Mr. Sherman, a Korean War veteran, nodded along. “It was a shame it had to happen,” he said of the Jan. 6 assault, adding that he used to “get very upset” with some of Mr. Trump’s remarks.
But the former president had been effective, he said. “In my whole life I’ve never been able to see someone accomplish so much,” Mr. Sherman added, citing low unemployment rates and a strong economy. “The bottom line was, did he get the job done?”
Penny Ford, a Mount Pleasant resident who attended the event with her husband, Jim Ford, gave a more grudging assessment, explaining that they had winced at Ms. Mace’s comments about the former president. Still, she said, the congresswoman was “the best we have at the moment.”
Ms. Ford said they would prefer to be represented by someone like Representative Jim Jordan of Ohio — a staunch Trump loyalist who helped plan the challenge to Mr. Biden’s election in the House — or Senator Ted Cruz of Texas — who led the effort to invalidate it in the Senate — and said they would consider voting against Ms. Mace next year “if I had a choice for someone else.”
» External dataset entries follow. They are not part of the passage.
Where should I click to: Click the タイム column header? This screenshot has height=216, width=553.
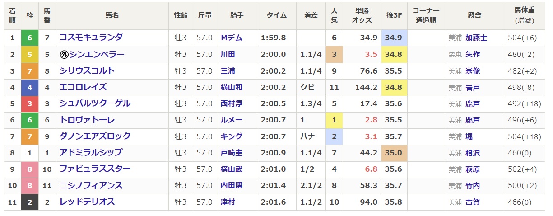click(276, 15)
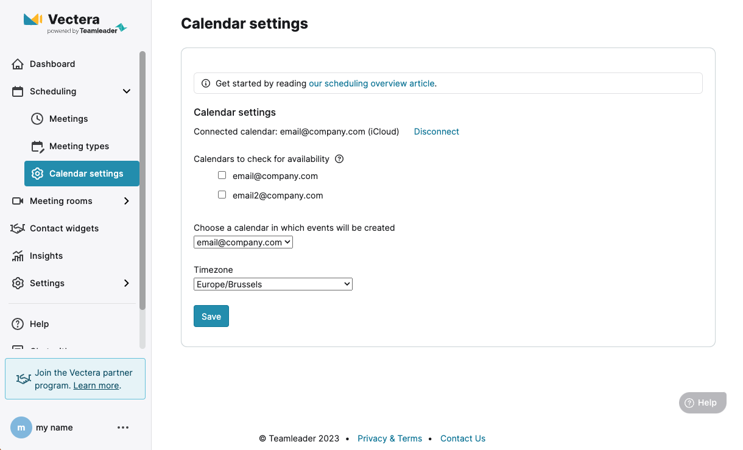Viewport: 743px width, 450px height.
Task: Select Calendar settings in sidebar
Action: 82,174
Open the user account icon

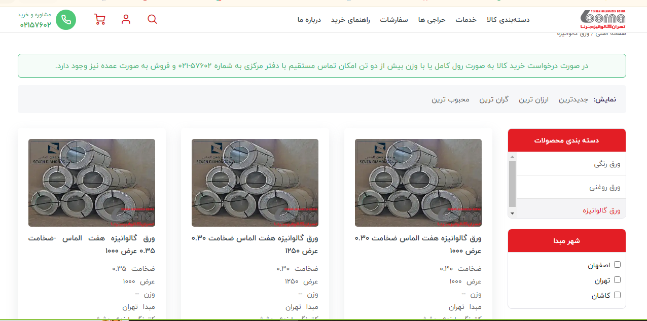coord(126,19)
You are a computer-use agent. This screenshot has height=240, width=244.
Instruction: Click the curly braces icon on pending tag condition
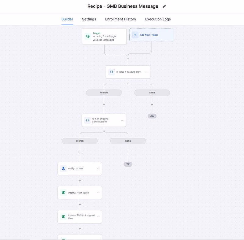pos(112,72)
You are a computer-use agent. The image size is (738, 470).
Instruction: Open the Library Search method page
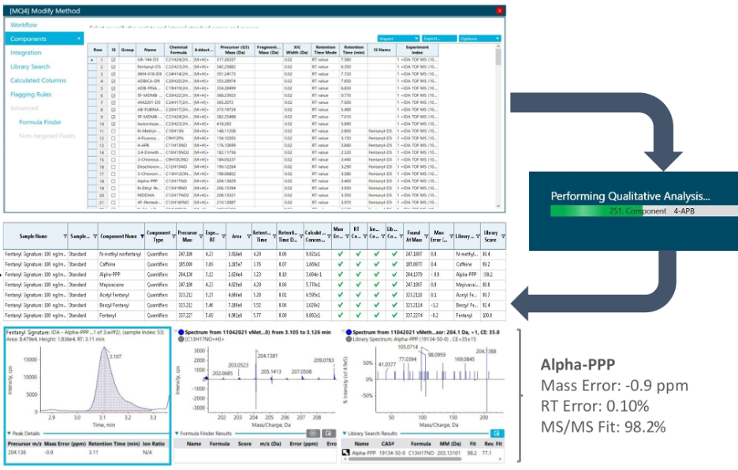click(x=30, y=66)
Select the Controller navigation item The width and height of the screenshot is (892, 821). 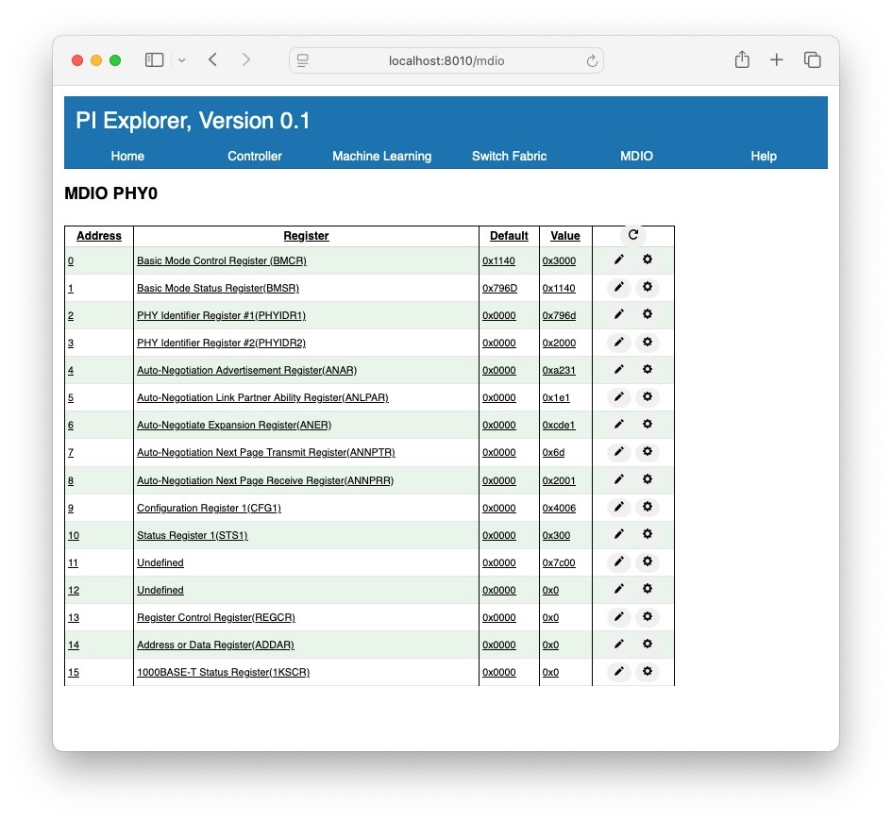(255, 156)
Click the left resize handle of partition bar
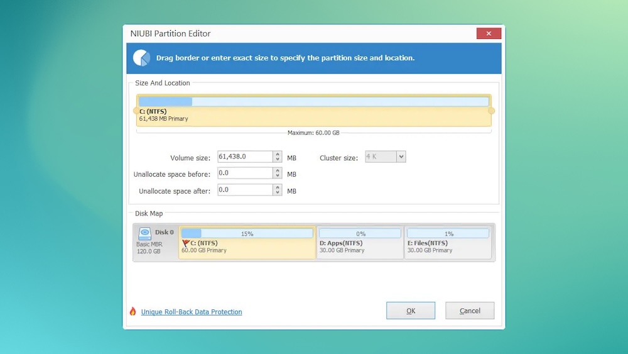The height and width of the screenshot is (354, 628). (x=136, y=111)
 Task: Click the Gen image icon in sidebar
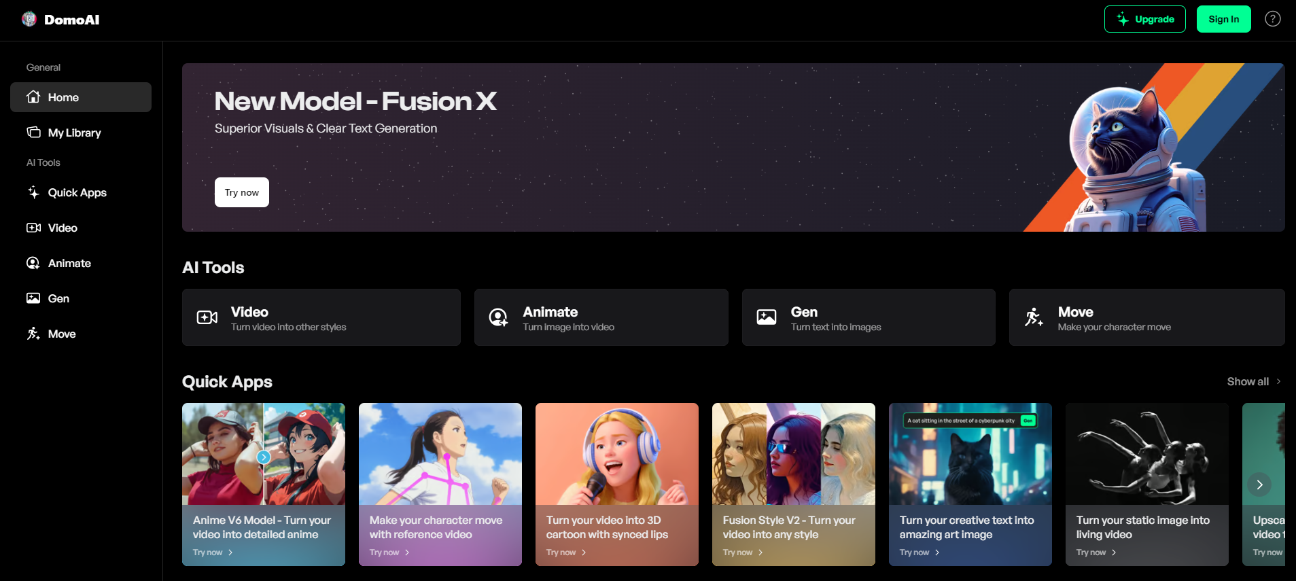tap(33, 298)
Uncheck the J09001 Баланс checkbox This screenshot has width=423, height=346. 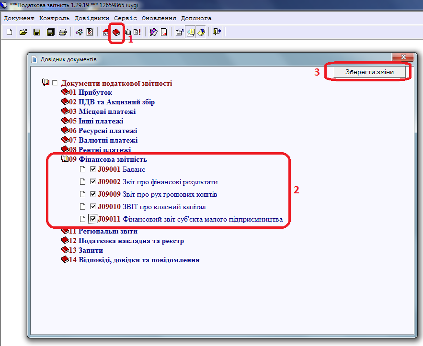(x=93, y=169)
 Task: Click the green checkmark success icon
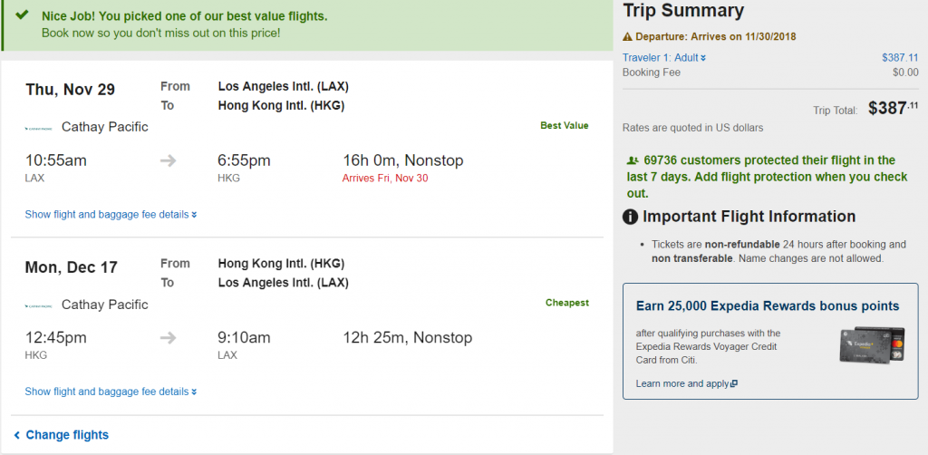click(22, 16)
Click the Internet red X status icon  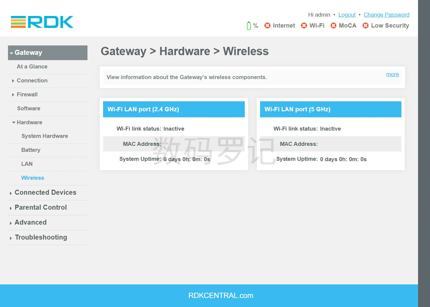pyautogui.click(x=267, y=26)
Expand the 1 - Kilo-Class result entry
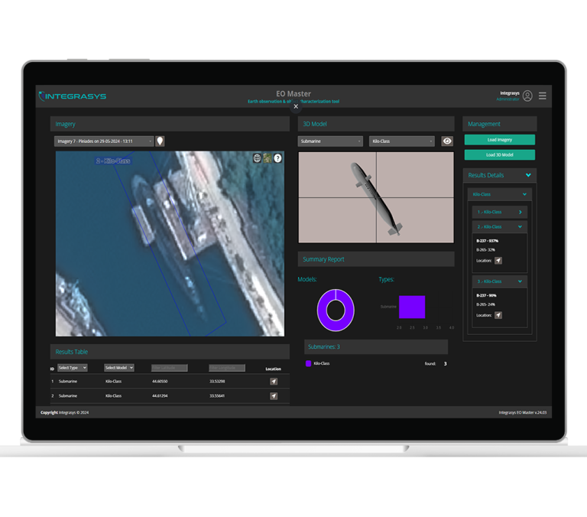The width and height of the screenshot is (587, 517). tap(520, 212)
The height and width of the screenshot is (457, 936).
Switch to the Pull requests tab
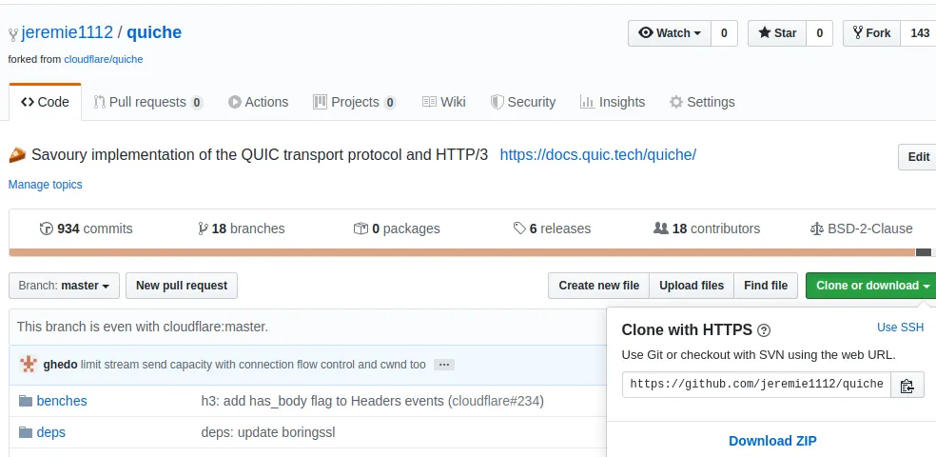(x=147, y=102)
The first woman to graduate from the Citadel, Ms. Mace based her winning 2020 campaign on her up-from-the-bootstraps biography, detailing her journey from scrappy Waffle House waitress to statehouse representative. She bested Mr. Cunningham, who had been the first Democrat to hold the seat in nearly four decades, by just over a percentage point.
On the campaign trail, Ms. Mace walked a careful line, balancing her libertarian streak with a more pragmatic approach, playing up a history of “speaking up against members” of her own party and “reaching across the aisle.”
And in the days after the Jan. 6 attack, she was unsparing in her language. What was necessary, Ms. Mace said then, was nothing short of a comprehensive rebuilding of the party. It was a time for Republicans to be honest with their voters, she said: “Regardless of the political consequences, I’m going to tell the truth.”